# Data Exploration

This notebook explores the options chain data in the volsurf database.

**Contents:**
1. Data Quality Checks
2. Options Chain Visualization
3. Liquidity Distribution Analysis

In [None]:
# Standard imports
import sys
sys.path.insert(0, '../src')

import pandas as pd
import numpy as np
import plotly.express as px
import plotly.graph_objects as go
from datetime import date, timedelta

# Volsurf imports
from volsurf.database.connection import get_connection
from volsurf.database.schema import init_schema
from volsurf.config.settings import get_settings

# Initialize
init_schema()
conn = get_connection()
settings = get_settings()

print(f"Database: {settings.duckdb_path}")

## 1. Data Overview

In [None]:
# Check available data
summary = conn.execute("""
    SELECT 
        symbol,
        COUNT(*) as total_records,
        COUNT(DISTINCT quote_date) as trading_days,
        MIN(quote_date) as first_date,
        MAX(quote_date) as last_date,
        SUM(CASE WHEN is_liquid THEN 1 ELSE 0 END) as liquid_records
    FROM raw_options_chains
    GROUP BY symbol
""").fetchdf()

summary

In [None]:
# Select symbol for analysis
SYMBOL = 'SPY'

# Get latest available date
latest_date = conn.execute(
    "SELECT MAX(quote_date) FROM raw_options_chains WHERE symbol = ?",
    [SYMBOL]
).fetchone()[0]

print(f"Analyzing {SYMBOL} as of {latest_date}")

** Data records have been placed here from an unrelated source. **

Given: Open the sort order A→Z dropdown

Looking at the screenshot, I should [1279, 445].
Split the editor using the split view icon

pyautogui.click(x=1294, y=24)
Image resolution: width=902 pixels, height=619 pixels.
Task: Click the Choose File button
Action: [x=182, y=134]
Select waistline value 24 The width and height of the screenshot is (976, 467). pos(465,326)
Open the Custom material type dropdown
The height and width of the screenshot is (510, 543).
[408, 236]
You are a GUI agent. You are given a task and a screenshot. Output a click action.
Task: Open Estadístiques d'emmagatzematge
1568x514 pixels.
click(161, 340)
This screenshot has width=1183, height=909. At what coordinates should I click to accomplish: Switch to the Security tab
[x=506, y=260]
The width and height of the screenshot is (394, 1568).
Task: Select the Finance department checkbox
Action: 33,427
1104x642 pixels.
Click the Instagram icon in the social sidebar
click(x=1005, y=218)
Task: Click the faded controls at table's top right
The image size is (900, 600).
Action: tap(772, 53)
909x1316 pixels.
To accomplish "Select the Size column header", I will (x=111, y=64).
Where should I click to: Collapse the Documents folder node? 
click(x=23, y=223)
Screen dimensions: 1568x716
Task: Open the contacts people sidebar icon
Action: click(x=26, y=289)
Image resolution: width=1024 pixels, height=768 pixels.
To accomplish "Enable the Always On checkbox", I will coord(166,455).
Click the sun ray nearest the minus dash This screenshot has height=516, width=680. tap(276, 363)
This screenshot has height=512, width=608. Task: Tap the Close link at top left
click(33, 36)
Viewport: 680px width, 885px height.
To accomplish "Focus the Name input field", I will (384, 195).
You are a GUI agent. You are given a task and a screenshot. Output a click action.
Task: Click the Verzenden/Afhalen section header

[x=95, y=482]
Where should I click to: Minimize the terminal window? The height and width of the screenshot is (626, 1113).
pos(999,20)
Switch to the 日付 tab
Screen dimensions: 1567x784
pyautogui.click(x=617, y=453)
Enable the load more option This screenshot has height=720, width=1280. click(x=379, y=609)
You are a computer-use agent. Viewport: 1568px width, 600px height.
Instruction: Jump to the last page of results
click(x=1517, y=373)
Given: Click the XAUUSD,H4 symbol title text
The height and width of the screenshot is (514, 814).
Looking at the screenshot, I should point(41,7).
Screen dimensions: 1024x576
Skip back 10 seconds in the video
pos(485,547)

## 2. Data Quality Analysis

In [None]:
# Get options chain for latest date
chain_df = conn.execute("""
    SELECT *
    FROM raw_options_chains
    WHERE symbol = ? AND quote_date = ?
    ORDER BY expiration_date, strike
""", [SYMBOL, latest_date]).fetchdf()

print(f"Total options: {len(chain_df):,}")
print(f"Liquid options: {chain_df['is_liquid'].sum():,}")
print(f"Expirations: {chain_df['expiration_date'].nunique()}")
print(f"\nColumns: {list(chain_df.columns)}")

In [None]:
# Check for data quality issues
quality_checks = {
    'Missing bid': chain_df['bid'].isna().sum(),
    'Missing ask': chain_df['ask'].isna().sum(),
    'Bid > Ask': (chain_df['bid'] > chain_df['ask']).sum(),
    'Zero bid': (chain_df['bid'] == 0).sum(),
    'Negative prices': ((chain_df['bid'] < 0) | (chain_df['ask'] < 0)).sum(),
    'Missing IV': chain_df['implied_volatility'].isna().sum() if 'implied_volatility' in chain_df.columns else 'N/A',
    'Missing OI': chain_df['open_interest'].isna().sum(),
}

pd.DataFrame([quality_checks], index=['Count']).T

In [None]:
# Bid-ask spread distribution
chain_df['spread'] = chain_df['ask'] - chain_df['bid']
chain_df['spread_pct'] = chain_df['spread'] / chain_df['mid'] * 100

fig = px.histogram(
    chain_df[chain_df['spread_pct'] < 100],  # Filter extreme outliers
    x='spread_pct',
    nbins=50,
    title='Bid-Ask Spread Distribution',
    labels={'spread_pct': 'Spread (% of mid)'}
)
fig.add_vline(x=20, line_dash='dash', line_color='red', annotation_text='20% threshold')
fig.show()

## 3. Options Chain Visualization

In [None]:
# Get underlying price
underlying_price = chain_df['underlying_price'].iloc[0]
print(f"Underlying price: ${underlying_price:.2f}")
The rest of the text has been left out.